#### Fragmento del texto:
★ ★ ★ ★
Y quizá conviene aclarar que este velocísimo recorrido no es la ilustración de una simple particularidad colombiana. Esto nos afecta a todos en el continente. De hecho, me atrevería a decir que hay una larga historia de blanqueamiento, de construcción de identidades blancas, blancoides o «mestizas», detrás de cada uno de los fascismos que padecemos hoy en América Latina: desde el bochornoso supremacismo alentado por la ultraderecha cristiana de Bolivia hasta las trágicas payasadas de Bolsonaro, pasando por el enconado conflicto entre el significante Haití y el hispanismo racista de la República Dominicana, por mencionar solo algunos ejemplos.
★ ★ ★ ★
#### Tareas por realizar:
#1 Responda brevemente, con base en el fragmento, a las preguntas siguientes:
(a) ¿A quién afecta, según el fragmento, lo ilustrado por el recorrido?
(b) ¿Qué se atribuye a la ultraderecha cristiana de Bolivia?
(c) ¿Entre qué dos elementos se menciona un enconado conflicto?
#2 Reescriba en forma de lista breve el párrafo del fragmento que comienza con «Y quizá conviene aclarar» y conserve sus datos principales.
#3 Transcriba textualmente la parte del fragmento que empieza en «Y quizá conviene» y termina en «solo algunos ejemplos.».
★ ★ ★ ★
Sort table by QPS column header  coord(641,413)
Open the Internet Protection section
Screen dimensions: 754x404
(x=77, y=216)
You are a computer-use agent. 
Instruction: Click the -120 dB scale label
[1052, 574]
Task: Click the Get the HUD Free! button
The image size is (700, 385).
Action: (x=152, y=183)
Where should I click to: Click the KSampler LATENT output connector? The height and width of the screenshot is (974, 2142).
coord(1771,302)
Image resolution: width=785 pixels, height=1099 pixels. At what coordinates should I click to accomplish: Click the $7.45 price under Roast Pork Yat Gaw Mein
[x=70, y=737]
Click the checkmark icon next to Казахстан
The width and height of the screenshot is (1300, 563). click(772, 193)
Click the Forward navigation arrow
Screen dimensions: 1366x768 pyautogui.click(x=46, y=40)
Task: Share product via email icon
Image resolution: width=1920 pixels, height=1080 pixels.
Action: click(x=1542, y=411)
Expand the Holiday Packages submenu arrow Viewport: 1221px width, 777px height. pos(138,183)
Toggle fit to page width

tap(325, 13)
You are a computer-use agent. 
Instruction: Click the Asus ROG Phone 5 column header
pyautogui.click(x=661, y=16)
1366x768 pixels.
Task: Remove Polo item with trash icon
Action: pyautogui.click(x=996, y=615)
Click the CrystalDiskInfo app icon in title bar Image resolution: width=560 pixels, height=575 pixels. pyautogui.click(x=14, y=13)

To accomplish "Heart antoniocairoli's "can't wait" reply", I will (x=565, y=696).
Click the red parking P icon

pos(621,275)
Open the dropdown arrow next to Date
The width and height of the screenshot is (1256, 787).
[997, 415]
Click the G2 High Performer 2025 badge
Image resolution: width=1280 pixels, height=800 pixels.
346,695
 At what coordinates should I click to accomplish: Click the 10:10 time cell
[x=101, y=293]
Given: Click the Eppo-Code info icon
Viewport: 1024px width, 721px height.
★ ★ ★ ★
#### Resultados del ejercicio:
#1
(a) A todos en el continente.
(b) Haber alentado un bochornoso supremacismo.
(c) Entre el significante Haití y el hispanismo racista de la República Dominicana.

#2
- El recorrido no ilustra una simple particularidad colombiana, sino que afecta a todo el continente.
- Detrás de cada fascismo que hoy se padece en América Latina hay una larga historia de blanqueamiento y de construcción de identidades blancas, blancoides o «mestizas».
- Ejemplos: el supremacismo alentado por la ultraderecha cristiana de Bolivia, las payasadas de Bolsonaro y el conflicto entre el significante Haití y el hispanismo racista de la República Dominicana.

#3
Y quizá conviene aclarar que este velocísimo recorrido no es la ilustración de una simple particularidad colombiana. Esto nos afecta a todos en el continente. De hecho, me atrevería a decir que hay una larga historia de blanqueamiento, de construcción de identidades blancas, blancoides o «mestizas», detrás de cada uno de los fascismos que padecemos hoy en América Latina: desde el bochornoso supremacismo alentado por la ultraderecha cristiana de Bolivia hasta las trágicas payasadas de Bolsonaro, pasando por el enconado conflicto entre el significante Haití y el hispanismo racista de la República Dominicana, por mencionar solo algunos ejemplos.